In the same year, Arizona Republican Pam Gorman ran for the U.S. Congress.
He made more use of guns in political ads by appearing in a backyard set and firing a machine gun, pistol, AR-15 and a revolver in the same ad.
Although he gained attention for his teasing tactics, Gorman eventually lost to Ben Quayle, son of former Vice President Dan Quayle, in a 10-candidate primary.
Aside from the shock value, the guns in the ads have become a symbol of opposition to the Obama administration.

Brooke
For example, in 2014, U.S. congressional candidate Will Brooke of Alabama ran an online ad in a Republican primary showing him loading a copy of the Obamacare law into a truck, driving it into the woods. and fired at it with a handgun, rifle and assault rifle.
Unfinished, the remnants of the copy were thrown into a wood chipper. Although Brooke lost in the seven-way primary, her ad received national attention.

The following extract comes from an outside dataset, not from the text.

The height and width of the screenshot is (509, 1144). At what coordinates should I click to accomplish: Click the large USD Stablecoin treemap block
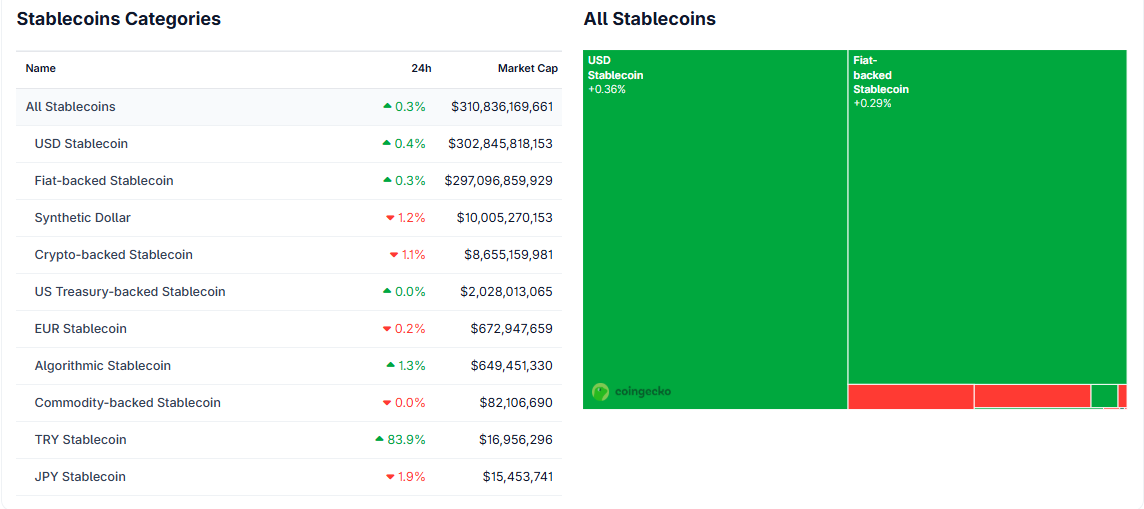[715, 230]
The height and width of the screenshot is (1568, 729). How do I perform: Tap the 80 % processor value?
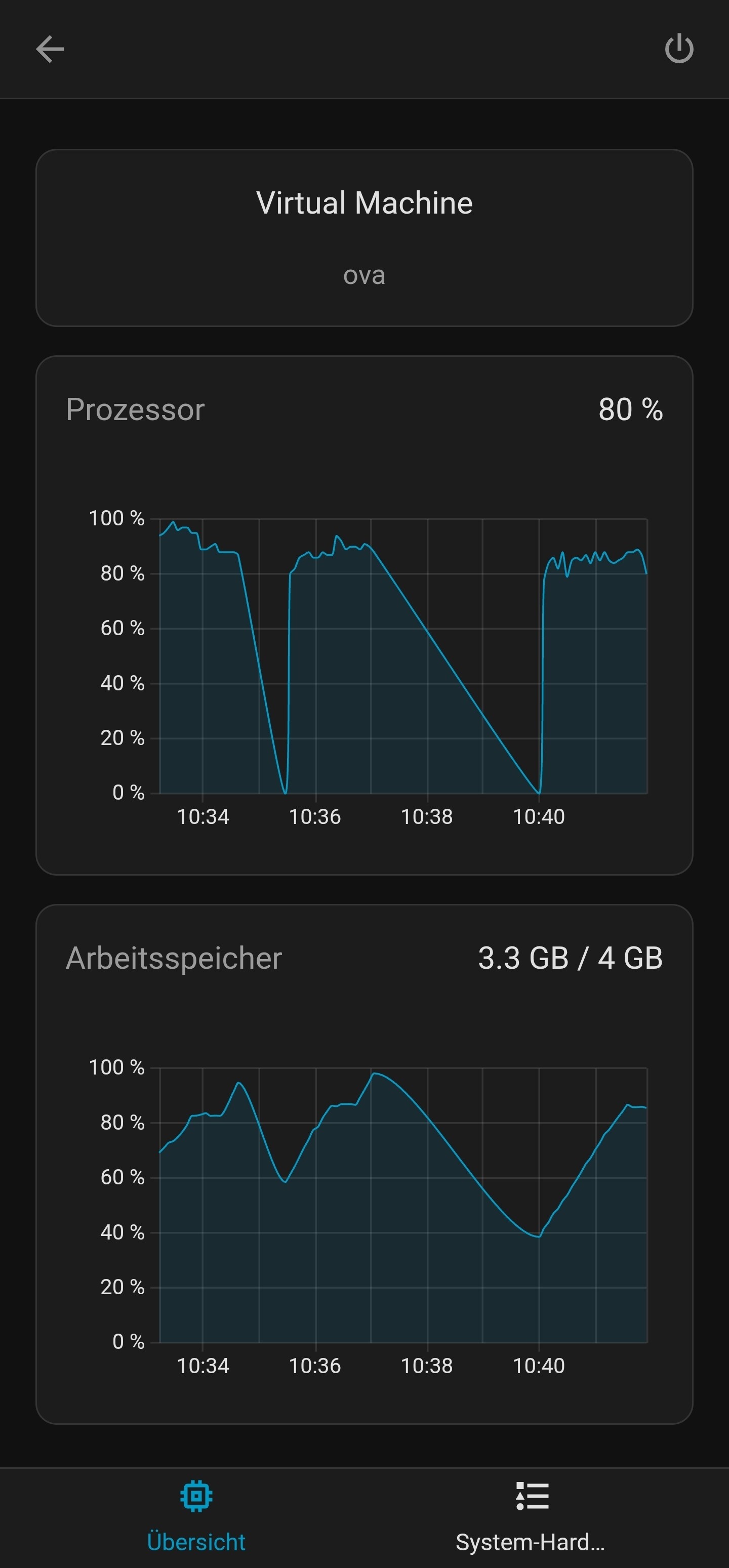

The call to defend a conservative way of life has become increasingly bizarre – and has become a common tactic for GOP candidates.
Prior to the Greitens, U.S. congressional candidate Kay Daly fired a shotgun from North Carolina at the end of an ad during her unsuccessful 2015 campaign asking supporters to accompany her on the hunt for RINOs.
The ad attacked his main opponent, incumbent Rep. Renee Elmers, a Republican from North Carolina, for funding Obamacare, “Planned Butcherhood” and protecting the rights of “illegal alien child molesters.”
Before he reaped the wrath of Trump, Brian Kemp climbed Georgia’s career polls for governor in 2018 with an ad titled “Jake” in which he interviewed his daughter’s boyfriend.
Holding a shotgun in his lap as he sat in a chair, Kemp described himself as a conservative outsider willing to take a “chainsaw on government regulations” and asking for respect as the patriarch of his family.
The ads of the latest cycle constitute the development of this gun as a symbol of white resistance.

Marjorie Taylor Greene
The conservative GOP Rep. Marjorie Taylor Greene, from Georgia, ran an ad for gun distribution in 2021 that she created in response to her alleged arming of Biden with Islamic terrorists as well as the Speaker of the House’s alleged secrecy that Nancy Pelosi on the Green New Deal and other liberal legislation on a budget proposal.
Firing a weapon from a truck, he announced that he would “abolish the socialist agenda of the Democrats.”
Cultural wars continue
Surrounded by soldiers himself, Greitens is more than his predecessors in this latest iteration of Republican use of firearms.
But his approach is unusual for a party that increasingly relies on provocative images of violent resistance to speak to white voters.
Despite the violence on Jan. 6, conservatives are still digging their own canals.